You enjoy meeting each other and hit it off conversationally. You think to yourself, "I know she said it wasn't going to go anywhere tonight, but maybe..." So, you make the offer to go back to your place or hers. She declines good-naturedly, in a way that makes it clear she's not offended. Maybe she even indicates regret as she does so.
If you are not sleazy, you will leave it at that. You may hope that she'll change her mind, but any further pressure from you on this point makes you a jerk. Why? Because she has been clear, and you agreed to the terms of the meeting from the outset. One proposal of a change of plans indicates your openness to that option, should it become available. Pushing beyond that indicates that you aren't going to listen to me when I tell you no.
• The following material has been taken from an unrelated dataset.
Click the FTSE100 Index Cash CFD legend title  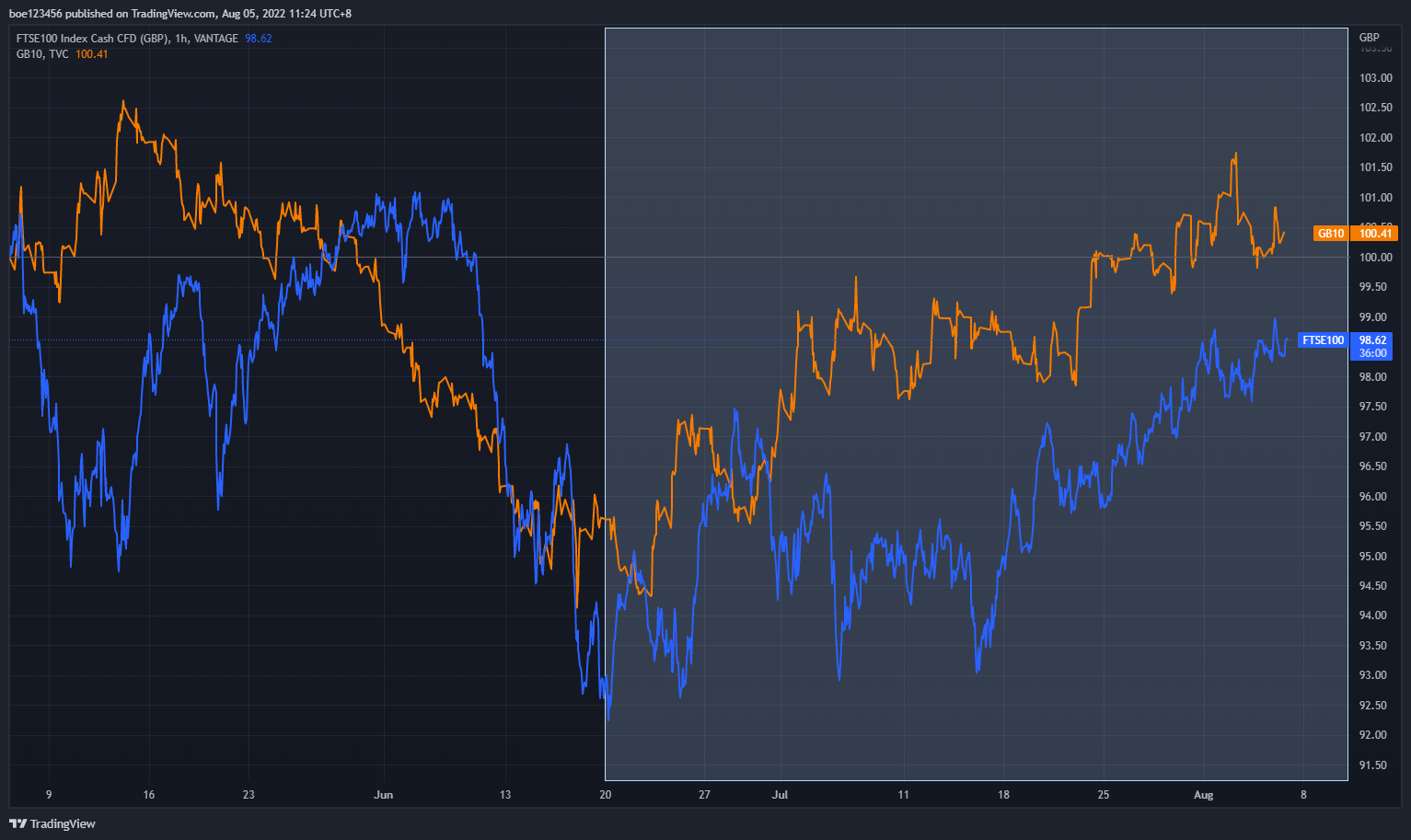pos(92,39)
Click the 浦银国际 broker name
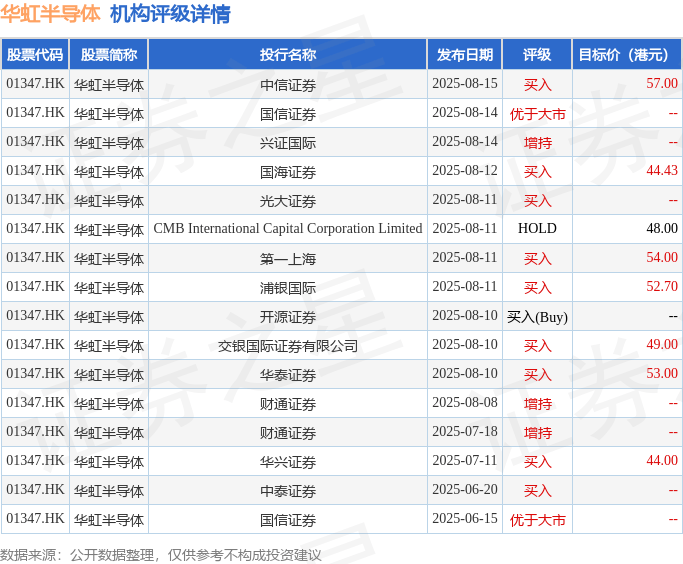 [288, 287]
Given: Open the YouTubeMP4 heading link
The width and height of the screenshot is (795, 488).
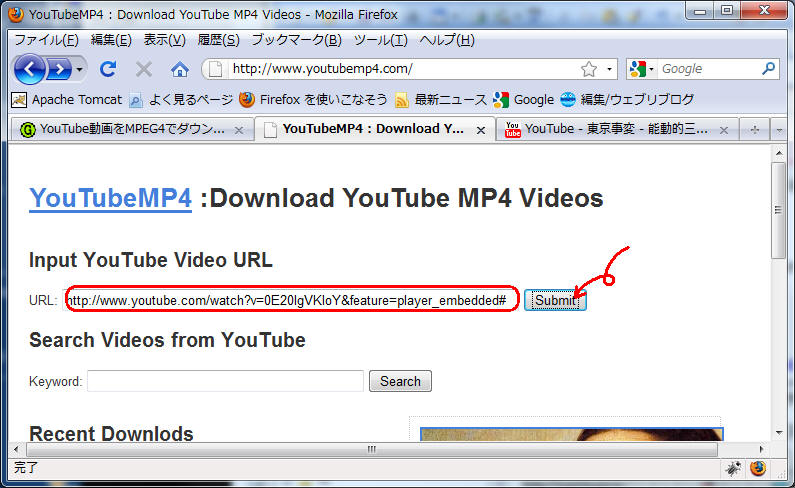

Guess what that means?
It means that I'm not going to get into a situation with you where your ignoring my "no" puts me in a dangerous or uncomfortable situation. So, I actually appreciate your giving me warning right up front that you're That Guy.
But maybe you're not That Guy. Maybe you just think that this is what you're supposed to do, or that I will forget that you would like to take me home if you don't reiterate it regularly? Maybe you're really, honestly a nice guy and you think that women say no when they really mean yes.
Unfortunately, some women do do that. But here's a question for you: Do you really want to be with a woman who isn't willing or able to make an affirmative choice? And do you really want to be with a woman whose "no" may or may not mean no? Doesn't that seem just a little risky to you?
You're probably a nice guy with good intentions, and you don't want to put a woman in an uncomfortable situation, right? You may think that this kind of pressure is just what's done in these settings, but it's bad news for all involved. Don't do it.

Comments
a-MEN!
Posted by: ghislaine | December 17, 2006 5:45 PM
Agency = hot.
Posted by: Sarah | December 17, 2006 5:48 PM
Darn I got in a situation last week. I was trying to say no, nicely... but.